Abstract
The usefulness of angiotensin converting enzyme (ACE) inhibitor in the treatment of congestive heart failure is well known. In order to study the effect of ACE inhibitor on compensatory cardiac hypertrophy and failure, captopril, a potent ACE inhibitor, was administered to experimental myocardial infarction (MI) rats.
The systolic blood pressure was significantly lowered and the left ventricular end-diastolic pressure was lowered in captopril-treated MI rats. Both the left and right ventricular weight/body weight ratios were significantly greater in non-treated MI rats than in controls and captopril-treated MI rats, while there were no significant differences between the latter two groups.
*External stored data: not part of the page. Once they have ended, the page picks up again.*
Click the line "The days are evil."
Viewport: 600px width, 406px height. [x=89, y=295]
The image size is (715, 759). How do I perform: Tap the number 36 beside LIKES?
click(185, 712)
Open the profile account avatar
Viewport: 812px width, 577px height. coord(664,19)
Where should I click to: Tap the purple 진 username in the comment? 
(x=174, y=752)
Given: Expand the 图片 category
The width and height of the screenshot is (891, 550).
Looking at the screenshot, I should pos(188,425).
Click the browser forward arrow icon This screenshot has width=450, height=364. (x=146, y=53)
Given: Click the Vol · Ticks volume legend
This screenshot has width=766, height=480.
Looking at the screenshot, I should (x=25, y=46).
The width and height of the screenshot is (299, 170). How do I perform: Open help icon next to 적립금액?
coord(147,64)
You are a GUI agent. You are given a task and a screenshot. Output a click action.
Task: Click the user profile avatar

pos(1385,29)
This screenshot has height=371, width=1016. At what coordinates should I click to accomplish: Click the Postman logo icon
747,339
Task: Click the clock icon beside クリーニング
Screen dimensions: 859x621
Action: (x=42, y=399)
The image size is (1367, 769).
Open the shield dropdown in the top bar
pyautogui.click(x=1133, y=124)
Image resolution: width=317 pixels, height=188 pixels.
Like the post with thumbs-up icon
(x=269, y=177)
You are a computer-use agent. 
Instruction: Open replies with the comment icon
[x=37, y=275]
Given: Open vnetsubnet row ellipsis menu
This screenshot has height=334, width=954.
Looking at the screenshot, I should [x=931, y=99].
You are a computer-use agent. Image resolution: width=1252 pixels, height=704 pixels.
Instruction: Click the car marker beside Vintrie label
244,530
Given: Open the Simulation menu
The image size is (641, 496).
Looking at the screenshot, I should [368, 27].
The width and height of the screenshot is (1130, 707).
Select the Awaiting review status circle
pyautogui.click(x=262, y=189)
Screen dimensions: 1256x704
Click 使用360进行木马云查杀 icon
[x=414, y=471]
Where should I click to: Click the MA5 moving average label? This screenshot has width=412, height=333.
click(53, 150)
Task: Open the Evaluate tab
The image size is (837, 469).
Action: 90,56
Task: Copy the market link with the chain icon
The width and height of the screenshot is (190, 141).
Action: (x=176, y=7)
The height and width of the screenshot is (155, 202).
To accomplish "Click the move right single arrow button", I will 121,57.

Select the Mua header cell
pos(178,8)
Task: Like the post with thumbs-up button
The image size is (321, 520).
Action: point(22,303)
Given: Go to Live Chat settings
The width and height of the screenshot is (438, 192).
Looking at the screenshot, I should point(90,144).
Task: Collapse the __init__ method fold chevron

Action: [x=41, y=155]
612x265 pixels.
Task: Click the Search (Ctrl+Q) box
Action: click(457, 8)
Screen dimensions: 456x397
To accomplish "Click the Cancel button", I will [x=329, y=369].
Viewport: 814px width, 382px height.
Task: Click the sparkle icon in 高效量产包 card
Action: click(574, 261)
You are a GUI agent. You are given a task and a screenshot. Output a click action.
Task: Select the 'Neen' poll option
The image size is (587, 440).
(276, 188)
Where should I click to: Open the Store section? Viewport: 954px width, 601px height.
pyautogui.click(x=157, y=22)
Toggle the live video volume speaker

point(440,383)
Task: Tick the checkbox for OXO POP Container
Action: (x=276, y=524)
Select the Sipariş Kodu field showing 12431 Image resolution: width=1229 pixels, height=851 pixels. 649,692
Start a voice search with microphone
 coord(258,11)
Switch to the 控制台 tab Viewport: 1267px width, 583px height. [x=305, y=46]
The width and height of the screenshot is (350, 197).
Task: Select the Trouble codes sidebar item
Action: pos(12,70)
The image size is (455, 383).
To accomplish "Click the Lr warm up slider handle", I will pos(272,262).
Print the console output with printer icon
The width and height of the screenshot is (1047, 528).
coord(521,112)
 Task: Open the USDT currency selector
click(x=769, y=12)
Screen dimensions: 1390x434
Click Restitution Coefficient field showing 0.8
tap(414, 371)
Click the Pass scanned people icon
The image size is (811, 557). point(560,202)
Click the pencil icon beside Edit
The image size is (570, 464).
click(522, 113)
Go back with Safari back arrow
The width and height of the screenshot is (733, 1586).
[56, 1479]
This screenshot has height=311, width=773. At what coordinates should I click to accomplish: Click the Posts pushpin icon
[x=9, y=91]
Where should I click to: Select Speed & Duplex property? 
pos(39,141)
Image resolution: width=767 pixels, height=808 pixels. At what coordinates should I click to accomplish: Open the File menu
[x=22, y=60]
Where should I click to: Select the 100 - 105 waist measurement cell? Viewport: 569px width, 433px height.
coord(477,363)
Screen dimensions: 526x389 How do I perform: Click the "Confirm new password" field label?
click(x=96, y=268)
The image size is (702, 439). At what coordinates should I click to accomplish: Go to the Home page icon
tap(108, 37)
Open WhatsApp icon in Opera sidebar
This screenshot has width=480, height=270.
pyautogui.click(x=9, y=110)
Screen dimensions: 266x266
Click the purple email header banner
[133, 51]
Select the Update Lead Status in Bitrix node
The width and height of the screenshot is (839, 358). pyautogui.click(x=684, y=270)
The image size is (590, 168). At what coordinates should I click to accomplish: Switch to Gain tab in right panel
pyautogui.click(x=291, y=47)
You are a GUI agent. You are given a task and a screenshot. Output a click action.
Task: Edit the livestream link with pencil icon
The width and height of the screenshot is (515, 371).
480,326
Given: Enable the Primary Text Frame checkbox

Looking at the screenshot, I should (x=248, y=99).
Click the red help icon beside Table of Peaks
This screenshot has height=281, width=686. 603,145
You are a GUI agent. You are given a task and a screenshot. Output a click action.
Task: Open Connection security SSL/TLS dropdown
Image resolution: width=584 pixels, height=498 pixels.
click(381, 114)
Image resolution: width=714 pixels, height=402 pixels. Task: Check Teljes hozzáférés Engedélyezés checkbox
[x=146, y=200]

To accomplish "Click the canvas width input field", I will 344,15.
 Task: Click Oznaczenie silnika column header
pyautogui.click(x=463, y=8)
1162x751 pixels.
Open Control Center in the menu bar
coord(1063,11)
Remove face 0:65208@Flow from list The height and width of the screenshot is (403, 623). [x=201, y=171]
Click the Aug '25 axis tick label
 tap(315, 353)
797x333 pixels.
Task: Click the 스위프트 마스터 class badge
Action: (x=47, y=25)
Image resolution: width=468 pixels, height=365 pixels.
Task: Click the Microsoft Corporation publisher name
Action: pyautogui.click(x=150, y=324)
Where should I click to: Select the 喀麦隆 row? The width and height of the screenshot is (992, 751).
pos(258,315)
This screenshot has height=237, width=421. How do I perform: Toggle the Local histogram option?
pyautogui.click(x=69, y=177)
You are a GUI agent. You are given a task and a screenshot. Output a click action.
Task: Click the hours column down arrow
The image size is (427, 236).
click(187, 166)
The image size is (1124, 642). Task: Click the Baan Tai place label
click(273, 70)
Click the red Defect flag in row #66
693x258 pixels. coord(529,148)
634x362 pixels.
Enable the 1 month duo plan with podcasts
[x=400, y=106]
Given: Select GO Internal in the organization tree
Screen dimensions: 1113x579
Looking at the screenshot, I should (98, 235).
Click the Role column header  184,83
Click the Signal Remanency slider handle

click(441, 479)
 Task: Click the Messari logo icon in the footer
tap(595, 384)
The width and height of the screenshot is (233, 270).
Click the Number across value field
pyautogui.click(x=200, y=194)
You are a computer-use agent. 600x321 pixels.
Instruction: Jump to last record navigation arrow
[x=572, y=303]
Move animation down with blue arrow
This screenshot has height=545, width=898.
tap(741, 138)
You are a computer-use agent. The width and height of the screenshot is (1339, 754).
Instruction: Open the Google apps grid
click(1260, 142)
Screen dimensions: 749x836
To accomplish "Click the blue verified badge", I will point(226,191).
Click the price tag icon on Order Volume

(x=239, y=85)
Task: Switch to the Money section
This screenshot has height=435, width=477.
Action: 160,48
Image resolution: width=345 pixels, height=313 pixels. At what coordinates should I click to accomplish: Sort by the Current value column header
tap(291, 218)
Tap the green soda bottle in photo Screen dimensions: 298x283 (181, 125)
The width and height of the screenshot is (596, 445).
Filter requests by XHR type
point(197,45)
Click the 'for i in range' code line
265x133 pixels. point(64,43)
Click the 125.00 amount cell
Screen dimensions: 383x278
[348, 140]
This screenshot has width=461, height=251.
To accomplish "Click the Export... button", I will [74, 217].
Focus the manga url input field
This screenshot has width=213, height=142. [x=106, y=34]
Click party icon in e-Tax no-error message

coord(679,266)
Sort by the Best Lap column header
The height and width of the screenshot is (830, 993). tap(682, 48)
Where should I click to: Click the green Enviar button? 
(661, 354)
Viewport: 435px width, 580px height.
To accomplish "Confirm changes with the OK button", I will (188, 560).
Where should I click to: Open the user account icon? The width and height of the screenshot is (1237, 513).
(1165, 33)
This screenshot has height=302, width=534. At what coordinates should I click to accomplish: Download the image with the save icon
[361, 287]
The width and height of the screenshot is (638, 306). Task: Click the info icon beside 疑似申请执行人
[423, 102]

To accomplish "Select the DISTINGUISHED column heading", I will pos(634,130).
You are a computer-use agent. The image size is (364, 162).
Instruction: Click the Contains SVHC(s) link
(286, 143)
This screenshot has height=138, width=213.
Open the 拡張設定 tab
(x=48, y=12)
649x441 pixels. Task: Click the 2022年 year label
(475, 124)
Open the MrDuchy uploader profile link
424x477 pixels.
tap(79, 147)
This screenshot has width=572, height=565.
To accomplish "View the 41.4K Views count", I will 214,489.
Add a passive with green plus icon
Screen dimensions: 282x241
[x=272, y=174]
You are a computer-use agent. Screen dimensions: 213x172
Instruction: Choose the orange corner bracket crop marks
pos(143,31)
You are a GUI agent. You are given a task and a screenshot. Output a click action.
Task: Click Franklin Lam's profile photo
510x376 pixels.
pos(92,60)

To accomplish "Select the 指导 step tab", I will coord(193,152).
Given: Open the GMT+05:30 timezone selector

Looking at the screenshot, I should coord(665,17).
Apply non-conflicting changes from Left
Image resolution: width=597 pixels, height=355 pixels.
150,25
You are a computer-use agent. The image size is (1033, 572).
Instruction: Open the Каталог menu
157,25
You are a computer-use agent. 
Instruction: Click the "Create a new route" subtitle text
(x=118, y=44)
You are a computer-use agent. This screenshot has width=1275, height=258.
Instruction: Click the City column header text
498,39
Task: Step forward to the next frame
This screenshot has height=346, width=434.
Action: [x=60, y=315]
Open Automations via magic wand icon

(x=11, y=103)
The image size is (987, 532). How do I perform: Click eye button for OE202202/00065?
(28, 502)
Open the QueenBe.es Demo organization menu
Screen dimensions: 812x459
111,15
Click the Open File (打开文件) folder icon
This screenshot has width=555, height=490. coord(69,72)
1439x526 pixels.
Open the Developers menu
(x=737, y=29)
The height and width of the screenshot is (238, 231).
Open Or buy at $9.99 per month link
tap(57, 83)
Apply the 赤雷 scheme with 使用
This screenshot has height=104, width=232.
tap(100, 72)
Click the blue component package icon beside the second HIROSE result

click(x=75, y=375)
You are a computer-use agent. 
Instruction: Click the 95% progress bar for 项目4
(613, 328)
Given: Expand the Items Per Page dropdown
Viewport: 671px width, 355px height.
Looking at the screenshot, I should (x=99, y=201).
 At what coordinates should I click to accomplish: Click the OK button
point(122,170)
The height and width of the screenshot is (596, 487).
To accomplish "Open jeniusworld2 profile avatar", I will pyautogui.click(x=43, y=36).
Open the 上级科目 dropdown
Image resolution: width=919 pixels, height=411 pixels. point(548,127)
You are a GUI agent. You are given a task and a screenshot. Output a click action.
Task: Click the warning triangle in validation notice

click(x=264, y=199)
Percent V3 myosin heavy chain was increased in non-treated MI rats, but this increase was obviously suppressed by administration of captopril for 4 weeks. β-MHC mRNA expression determined by northern blotting analysis was also distinctly lower in 1 week treated rats than in non-treated MI rats. The plasma atrial natriuretic peptide (ANP) concentration andγ-rANP mRNA expression were significantly lower in captopril-treated MI rats than in non-treated MI rats.
Thus, captopril induced regression of cardiac hypertrophy, reversed the cardiac MHC profile and improved hemodynamic alterations in experimental MI rats. The present results further suggest that not only afterload reduction but also preload reduction may be responsible for the beneficial effects of captopril in cardiac hypertrophy and failure.